Every cyber extortion incident is unique. The response team’s options and priorities will vary depending on the victim organization’s industry, size, and location, as well as the details of the incident itself.

Based on what you learned in this chapter, let’s think through key elements of a cyber extortion attack.

Step 1: Build Your Victim

Choose one characteristic from each of the three columns to describe your victim’s organization:

Industry

Size

Location

Hospital

Large

Global

Financial institution

Midsized

United States

Manufacturer

Small

European Union

Law firm

 

Australia

University

 

India

Cloud service provider

 

Country/location of your choice

Organization of your choice

 

 

Step 2: Choose Your Incident Scenario

Select from one of the following incident scenarios:

A

Ransomware strikes! All of the victim’s files have been locked up, including central data repositories, servers, and workstations.

B

A well-known cyber extortion gang claims to have stolen all of the victim’s most sensitive data and threatens to release it unless the victim pays a very large ransom demand. The gang posts the victim’s name on their dark web leaks site, along with samples of supposedly stolen data.

C

Double extortion!
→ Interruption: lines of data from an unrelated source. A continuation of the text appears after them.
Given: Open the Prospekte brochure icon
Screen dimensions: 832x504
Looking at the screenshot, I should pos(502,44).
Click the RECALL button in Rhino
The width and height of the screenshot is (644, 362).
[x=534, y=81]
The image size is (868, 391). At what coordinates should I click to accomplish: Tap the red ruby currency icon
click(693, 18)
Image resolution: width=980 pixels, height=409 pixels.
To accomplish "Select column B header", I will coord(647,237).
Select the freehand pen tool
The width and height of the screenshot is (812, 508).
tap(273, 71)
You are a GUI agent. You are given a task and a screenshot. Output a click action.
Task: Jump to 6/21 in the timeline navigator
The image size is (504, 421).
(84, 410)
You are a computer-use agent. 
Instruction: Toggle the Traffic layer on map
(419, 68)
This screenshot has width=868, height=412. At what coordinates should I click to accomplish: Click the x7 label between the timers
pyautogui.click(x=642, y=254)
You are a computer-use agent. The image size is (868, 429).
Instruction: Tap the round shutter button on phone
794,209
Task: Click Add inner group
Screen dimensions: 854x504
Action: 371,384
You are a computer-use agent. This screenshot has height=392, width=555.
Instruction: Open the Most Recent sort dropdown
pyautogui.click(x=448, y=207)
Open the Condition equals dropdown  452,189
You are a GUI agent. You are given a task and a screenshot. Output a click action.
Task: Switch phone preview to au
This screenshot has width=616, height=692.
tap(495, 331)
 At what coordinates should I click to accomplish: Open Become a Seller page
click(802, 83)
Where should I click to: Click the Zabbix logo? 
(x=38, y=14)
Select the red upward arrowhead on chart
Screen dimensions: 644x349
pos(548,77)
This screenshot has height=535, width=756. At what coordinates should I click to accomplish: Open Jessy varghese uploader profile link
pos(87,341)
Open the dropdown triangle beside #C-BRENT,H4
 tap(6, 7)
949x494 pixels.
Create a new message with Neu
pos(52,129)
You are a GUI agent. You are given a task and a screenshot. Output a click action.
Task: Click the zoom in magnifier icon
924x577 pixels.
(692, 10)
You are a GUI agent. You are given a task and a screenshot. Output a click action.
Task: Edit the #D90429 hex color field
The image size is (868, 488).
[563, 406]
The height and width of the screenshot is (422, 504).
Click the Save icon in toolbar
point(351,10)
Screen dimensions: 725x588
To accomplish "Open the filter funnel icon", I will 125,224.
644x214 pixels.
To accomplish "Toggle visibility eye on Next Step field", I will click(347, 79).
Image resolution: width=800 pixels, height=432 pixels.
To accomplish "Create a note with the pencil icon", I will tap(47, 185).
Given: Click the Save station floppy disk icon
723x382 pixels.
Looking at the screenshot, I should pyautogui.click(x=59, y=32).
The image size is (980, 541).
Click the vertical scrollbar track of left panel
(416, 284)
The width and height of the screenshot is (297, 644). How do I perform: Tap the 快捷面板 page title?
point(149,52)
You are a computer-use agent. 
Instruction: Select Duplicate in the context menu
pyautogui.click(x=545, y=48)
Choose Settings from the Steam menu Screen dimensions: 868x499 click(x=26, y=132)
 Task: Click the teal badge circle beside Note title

Both A and B occur at the same time.

D

The victim is hit with a denial-of-service attack on their Internet-facing infrastructure that slows their access and services to a crawl. The adversary threatens to continue and even escalate the attack unless a ransom is paid.

Step 3: Discussion Time

Your victim organization has experienced a cyber extortion event. Given what you know about the victim and the scenario, answer the following questions:

  1. Should the victim organization assume that the extortion demand was the adversaries’ only activity relating to their environment? Why or why not?

  2. Name the steps that adversaries often take in the leadup to cyber extortion.

  3. Describe at least one way that the victim can often detect early signs of this type of attack prior to the extortion phase.

  4. What are the most common methods of entry that the victim organization should check for?

  5. Which means might the adversary use to try to notify the victim of the extortion demand?